The internal structure of the dicot root

Epiblema is the outermost layer, and epiblema cells appear in the form of unicellular root hairs. Multiple layers of thin-walled parenchyma cells make up the cortex. The endodermis is the cortex’s deepest layer, made up of barrel-shaped cells with no intercellular space. Endodermal cells have a waxy covering on their tangential and radial walls known as Casparian strips.

The pericycle, which comprises layers of thick-walled parenchymatous cells, is located next to the endodermis. During secondary growth, the beginning of vascular cambium and lateral roots takes place in these cells. Conjunctive tissues are the parenchymatous cells that lie between the phloem and the xylem. It has two to four patches of xylem and phloem. The stele is made up of all tissues found inside the endodermis, such as the pericycle, vascular bundles, and pith. 
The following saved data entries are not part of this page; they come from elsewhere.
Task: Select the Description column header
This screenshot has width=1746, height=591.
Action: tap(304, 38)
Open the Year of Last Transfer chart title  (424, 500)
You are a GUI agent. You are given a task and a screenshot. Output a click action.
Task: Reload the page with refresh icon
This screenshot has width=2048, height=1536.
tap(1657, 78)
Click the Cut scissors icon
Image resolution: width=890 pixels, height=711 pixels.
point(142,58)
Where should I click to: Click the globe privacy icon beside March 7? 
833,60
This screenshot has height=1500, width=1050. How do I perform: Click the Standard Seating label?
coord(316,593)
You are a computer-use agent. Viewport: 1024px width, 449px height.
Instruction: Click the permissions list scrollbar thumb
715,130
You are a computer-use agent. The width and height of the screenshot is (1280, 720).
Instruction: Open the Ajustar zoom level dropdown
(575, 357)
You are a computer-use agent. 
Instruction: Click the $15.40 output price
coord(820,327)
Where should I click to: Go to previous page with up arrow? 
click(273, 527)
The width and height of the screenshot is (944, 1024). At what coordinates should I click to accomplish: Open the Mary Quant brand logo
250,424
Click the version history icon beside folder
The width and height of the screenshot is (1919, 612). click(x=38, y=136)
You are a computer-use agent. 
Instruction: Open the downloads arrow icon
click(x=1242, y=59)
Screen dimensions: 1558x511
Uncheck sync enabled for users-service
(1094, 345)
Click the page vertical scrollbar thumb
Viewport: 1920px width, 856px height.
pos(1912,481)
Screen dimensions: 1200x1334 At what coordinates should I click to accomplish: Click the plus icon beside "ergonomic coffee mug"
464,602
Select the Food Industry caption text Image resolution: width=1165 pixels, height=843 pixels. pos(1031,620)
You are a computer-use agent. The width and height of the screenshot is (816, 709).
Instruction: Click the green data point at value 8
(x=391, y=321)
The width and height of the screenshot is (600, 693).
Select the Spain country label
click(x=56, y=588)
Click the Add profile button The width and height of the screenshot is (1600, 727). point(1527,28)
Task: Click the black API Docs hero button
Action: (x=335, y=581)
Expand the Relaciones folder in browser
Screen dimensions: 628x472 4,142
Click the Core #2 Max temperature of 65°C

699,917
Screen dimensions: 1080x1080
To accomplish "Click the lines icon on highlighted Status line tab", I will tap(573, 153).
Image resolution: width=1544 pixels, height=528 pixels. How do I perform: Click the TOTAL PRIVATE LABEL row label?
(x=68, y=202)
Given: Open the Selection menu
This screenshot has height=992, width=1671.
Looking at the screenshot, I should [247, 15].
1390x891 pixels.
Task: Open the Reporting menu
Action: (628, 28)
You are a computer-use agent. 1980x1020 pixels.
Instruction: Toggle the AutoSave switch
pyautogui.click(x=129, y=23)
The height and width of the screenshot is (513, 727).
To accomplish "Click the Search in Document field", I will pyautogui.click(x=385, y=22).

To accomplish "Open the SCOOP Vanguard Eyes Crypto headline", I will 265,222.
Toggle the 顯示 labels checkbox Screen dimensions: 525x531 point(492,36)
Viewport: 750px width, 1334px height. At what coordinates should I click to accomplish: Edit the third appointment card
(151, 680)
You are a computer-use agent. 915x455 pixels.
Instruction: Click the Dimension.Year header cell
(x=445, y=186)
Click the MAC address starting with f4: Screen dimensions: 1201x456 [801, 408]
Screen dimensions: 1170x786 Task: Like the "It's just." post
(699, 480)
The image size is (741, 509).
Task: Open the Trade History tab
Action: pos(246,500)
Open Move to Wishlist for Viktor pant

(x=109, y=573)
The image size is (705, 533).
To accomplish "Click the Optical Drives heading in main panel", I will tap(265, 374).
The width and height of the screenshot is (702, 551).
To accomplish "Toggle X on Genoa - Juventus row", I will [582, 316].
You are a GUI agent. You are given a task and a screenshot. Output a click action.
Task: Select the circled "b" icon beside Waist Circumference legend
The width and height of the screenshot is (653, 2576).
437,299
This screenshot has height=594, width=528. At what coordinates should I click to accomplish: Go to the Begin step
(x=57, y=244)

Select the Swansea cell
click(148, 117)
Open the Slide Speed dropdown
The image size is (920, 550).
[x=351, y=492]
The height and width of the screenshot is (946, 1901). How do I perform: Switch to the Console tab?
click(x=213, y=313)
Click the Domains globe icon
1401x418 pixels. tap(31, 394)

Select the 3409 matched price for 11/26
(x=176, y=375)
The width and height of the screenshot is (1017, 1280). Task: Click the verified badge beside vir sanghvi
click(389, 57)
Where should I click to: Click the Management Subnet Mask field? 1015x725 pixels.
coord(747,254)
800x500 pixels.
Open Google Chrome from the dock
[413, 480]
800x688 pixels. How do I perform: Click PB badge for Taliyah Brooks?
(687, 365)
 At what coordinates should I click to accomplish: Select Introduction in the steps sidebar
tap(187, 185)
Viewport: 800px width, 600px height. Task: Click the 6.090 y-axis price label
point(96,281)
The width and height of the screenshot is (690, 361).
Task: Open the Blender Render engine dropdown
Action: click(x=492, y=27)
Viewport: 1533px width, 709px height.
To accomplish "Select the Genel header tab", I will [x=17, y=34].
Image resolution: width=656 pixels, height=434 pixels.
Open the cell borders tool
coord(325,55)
The internal structure of the monocot root

In many ways, the anatomy of a monocot root is nearly identical to that of a dicot root. Cortex, epidermis, endodermis, pericycle, pith, and vascular bundles are also present. The total number of xylem bundles is the difference. Monocot roots often have six xylem (polyarch) bundles more in comparison to dicot roots, which have fewer. Monocotyledonous roots don’t experience secondary growth and have a well-developed pitch.

Conclusion

The internal structure of roots plays an important role in the sustenance of plant life. Internal structures of monocot roots and dicot roots are almost similar, with a few differences here and there.